SELECTED EXCERPT →
══════════════════════════════

CLASSICAL March 2000

Subject:

Re: Repeats

From:

Dave Lampson <[log in to unmask]>

Date:

Wed, 1 Mar 2000 20:47:22 -0800

Content-Type:

text/plain

Parts/Attachments:

Parts/Attachments

text/plain (90 lines)

Helen Duggan wrote:

>...  Can a performance of 18th century music ever be right if the
>audience is a 20th/21st century one?

Right or wrong doesn't really come into play here.

Frankly, I've been fuming over this thread since this notion of
audience-relativity came into the discussion.  It's perhaps natural in
our ever-more-complex lives that we so eagerly latch on to sound bites
and specious simplifications.  After all, if everything can be reduced
to a single sentence, then our decisions become so much simpler.  The
trite Taruskinism that we, as 20th-century listeners, can never hear
music in the same way as an 18th-century listener is, on the face of it,
obviously true.  But what does this apparent truth tell us? I would claim
absolutely nothing, for the statement is based on several assumptions, all
of which are demonstrably false.

The first assumption implicit in this statement is that there was
an 18th-century way of listening.  With very little reading of history
the abject falseness of this becomes crystal clear.  The audiences in
Salzburg were different, sometimes radically so, from the audiences in
Prague, Paris, London, etc.  We have account after account of music being
well-received in one location, and completely rejected in another.  Did
Bach listen to Vivaldi's concertos in the same wayas a Venetian of the day?
Would an audience at the Esterhazy Estate hearing a Haydn symphony in 1780
respond similarly to an audience in London two decades later? In any of
these examples can we be sure that the listeners in the same audience
possessed similar experience with music in their past and present? Of
course not.  Their cultural backgrounds, and therefore their perceptions
of the music and their reactions to it would be very different.

══════════════════════════════

GIVEN DATA →

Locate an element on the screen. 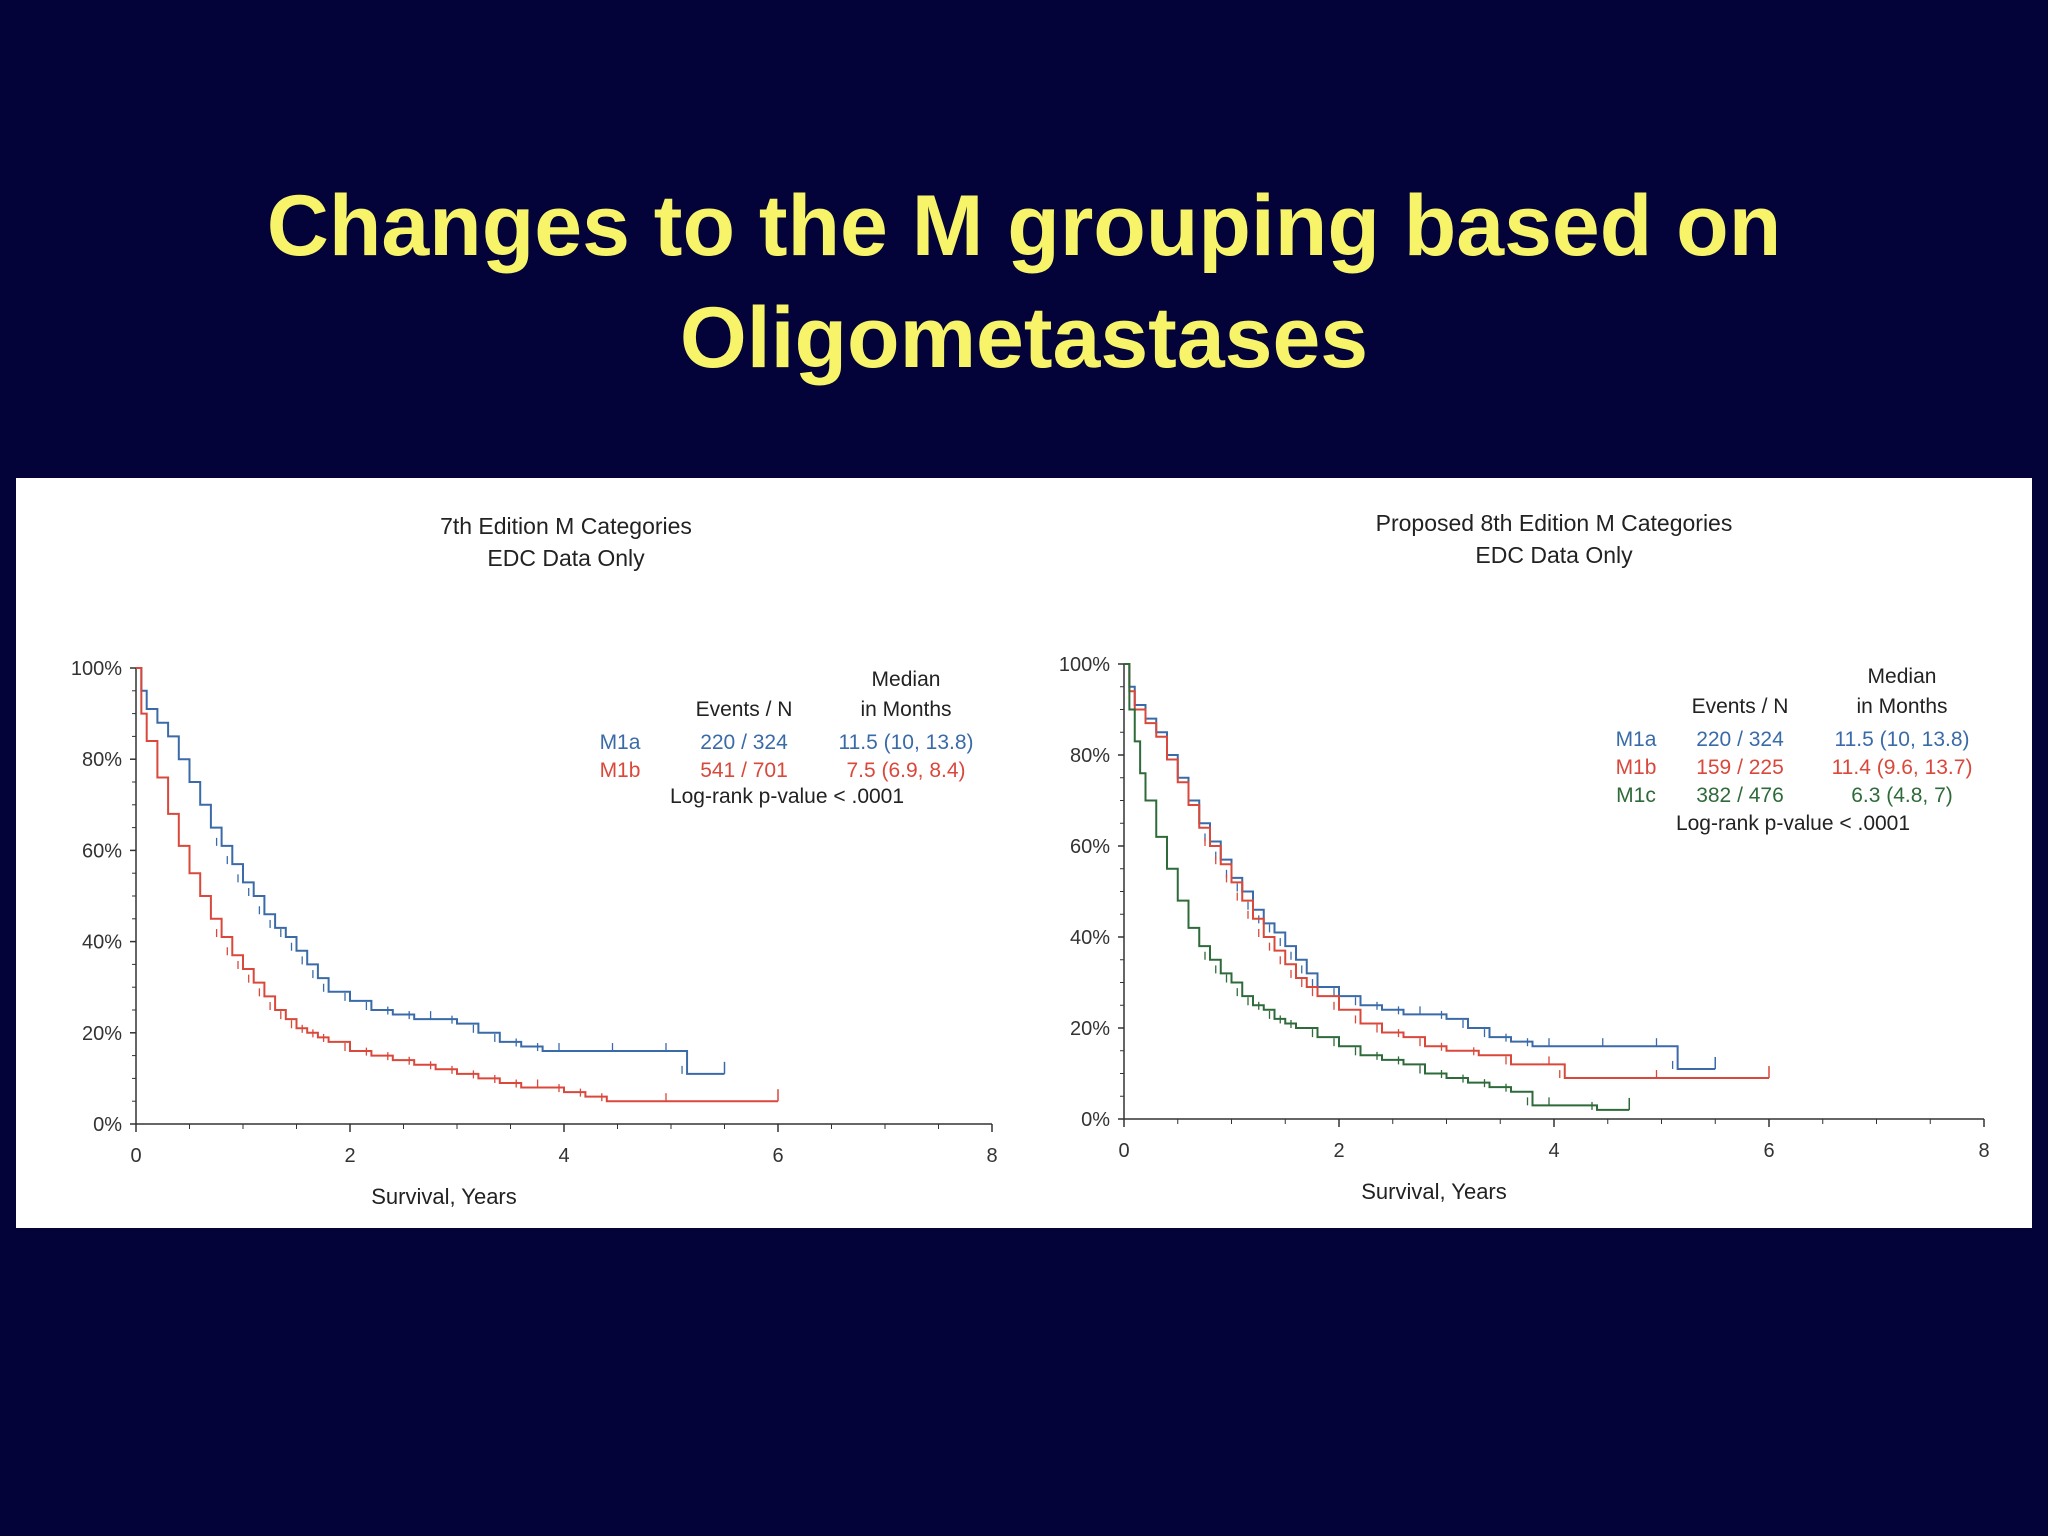 This screenshot has height=1536, width=2048. slide-title-line-1: Changes to the M grouping based on is located at coordinates (1024, 226).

══════════════════════════════

TASK REQUIREMENTS →
[1] In the post on hearing 18th-century music, what is the first assumption that the writer says is implicit in the statement about 20th-century listeners?
[2] Please extract the passage of the post on hearing 18th-century music from "Frankly, I've been" up to and including "are demonstrably false.".
[3] Continue the post on hearing 18th-century music, starting after its final sentence.

RESPONSES BY ITEM NUMBER →
[1] That there was an 18th-century way of listening.

[2]
Frankly, I've been fuming over this thread since this notion of
audience-relativity came into the discussion.  It's perhaps natural in
our ever-more-complex lives that we so eagerly latch on to sound bites
and specious simplifications.  After all, if everything can be reduced
to a single sentence, then our decisions become so much simpler.  The
trite Taruskinism that we, as 20th-century listeners, can never hear
music in the same way as an 18th-century listener is, on the face of it,
obviously true.  But what does this apparent truth tell us? I would claim
absolutely nothing, for the statement is based on several assumptions, all
of which are demonstrably false.

[3]
The second implicit assumption is that there is a 20th-century way of
listening.  In the 18th-century the main reason for audience variation
was geographical - it took a long time for new music to be disseminated, if
in fact it was widely disseminated at all.  Someone living in 1750 could
reasonably have a completely different background in music (especially when
it comes to recently composed works) from a contemporary living in a town
100 miles away.  Today the main culprit is the extreme variety of music we
have available.  Innovations or fashions in music can travel around the
globe at the speed of sound (or so it seems sometimes), but only if you
are plugged into the milieu.  For instance, I listen to a wide variety of
music, including jazz, new age, and lots of rock.  I'm up on many of the
latest bands, and I generally listen to this type of music for a couple of
hours a day, even now that I'm in my forties.  I know there are people on
this list that completely eschew such "garbage" as they might label it.
Do these people and I have much in common in the way we listen to a Mozart
symphony or Beethoven sonata? Likewise, the same comparison holds even
if we confine our parameters to "classical" music.  I have a voracious
appetite for new music, but when I read a post praising the music of Berio,
Ligeti, Birtwistle, etc.  I have to wonder how in the world could anyone
be so affected by this music.  It baffles me, and perhaps always will.  I
would submit that we are listening to and for very different things.  That
we happen to live at the same time amounts to little more than coincidence.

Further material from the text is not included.